Review: Stalin’s Great Secret, by Isaac Don Levine

I don’t think I’ll be giving anything away by saying what the secret was: Stalin was an agent of the tsarist police, the Okhrana, from 1906 until 1912.

Isaac Don Levine, who wrote the first biography of Stalin published in English in 1931, returned to the subject a quarter of a century later, admitting that his mind had changed. Like Trotsky and other biographers of the Soviet dictator, Levine had heard rumours of Stalin’s treason to the revolutionary cause, but had discounted them. There was no documentary proof.

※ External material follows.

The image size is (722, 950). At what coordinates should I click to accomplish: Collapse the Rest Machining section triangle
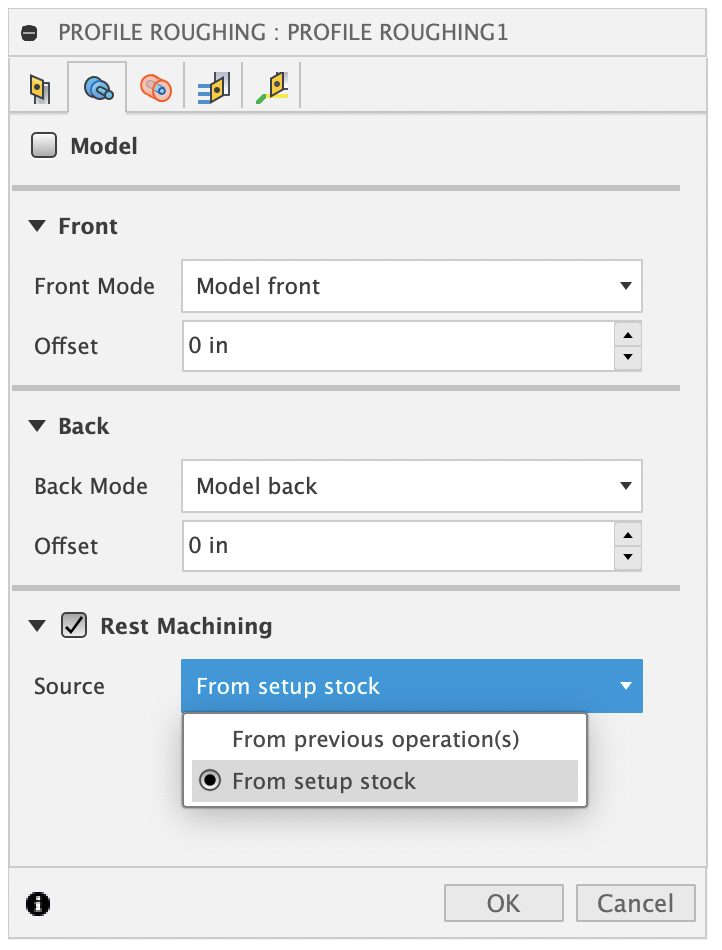click(38, 626)
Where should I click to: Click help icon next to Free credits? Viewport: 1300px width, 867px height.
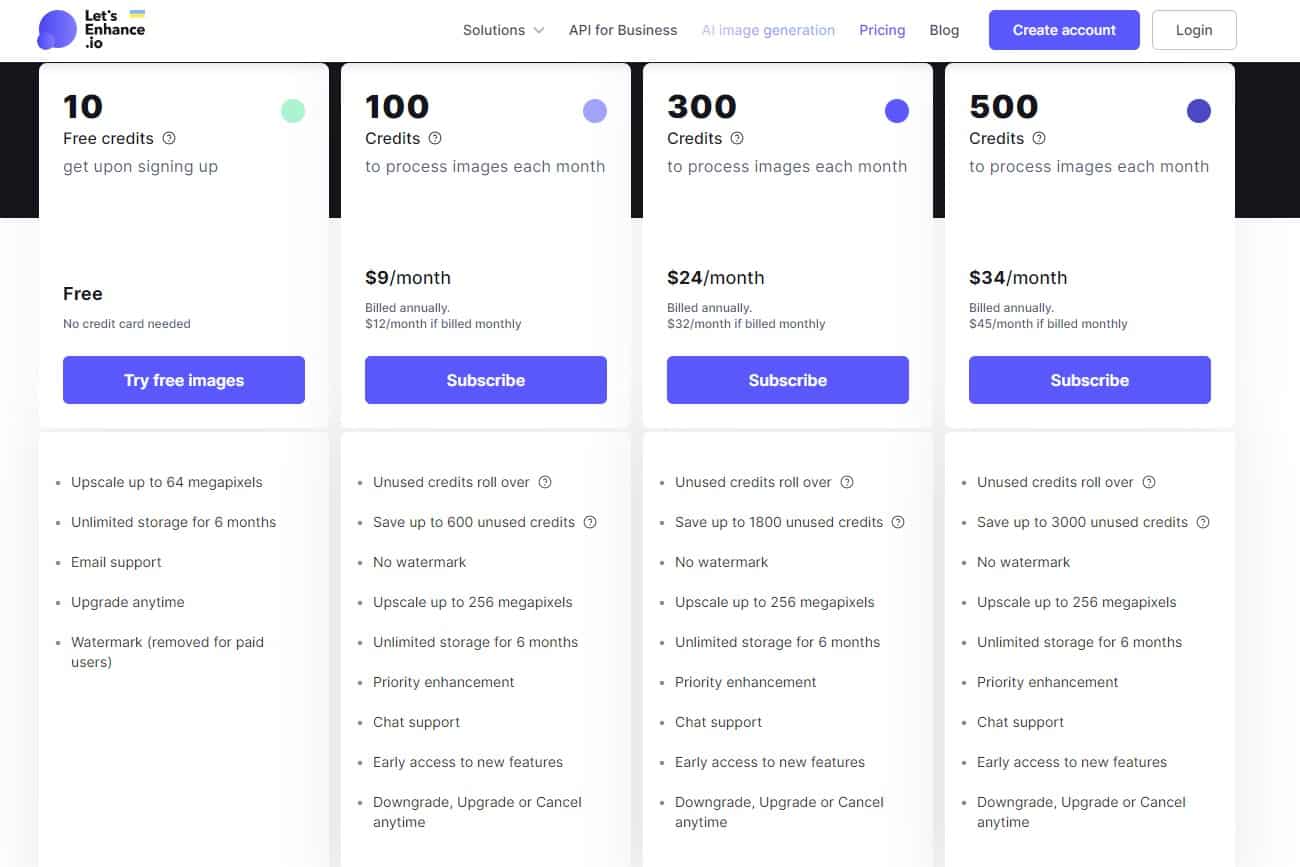[169, 138]
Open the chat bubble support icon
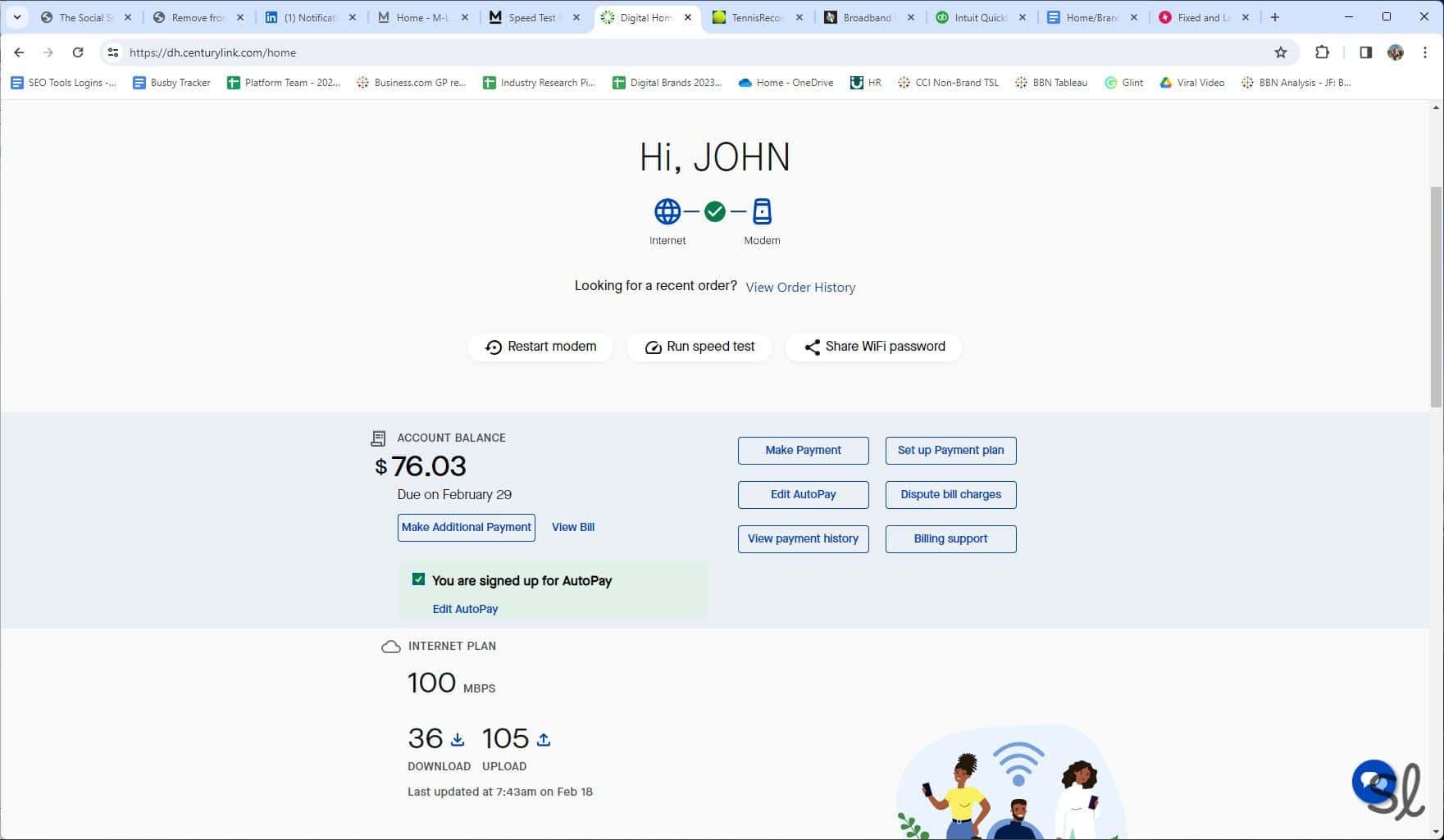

And then after the Second World War, Levine was handed a document which seemed to offer precisely that: proof of Stalin’s employment by the police as a “mole”. There is a gap of a decade between Levine’s receipt of that document — which he was convinced was genuine — and the publication of this book. Levine’s explanation of that gap is not a credible one, and one imagines that he had some lingering doubts that he might have been handed a forgery. (His later silence on this issue, including in his autobiography, lead me to suspect precisely that.)

Most historians and critics were convinced that this was indeed the case, and the infamous “Eremin Letter” may have just been one more forged Russian document, like the better known “Zinoviev letter” from 1924. But there may be more to it than that.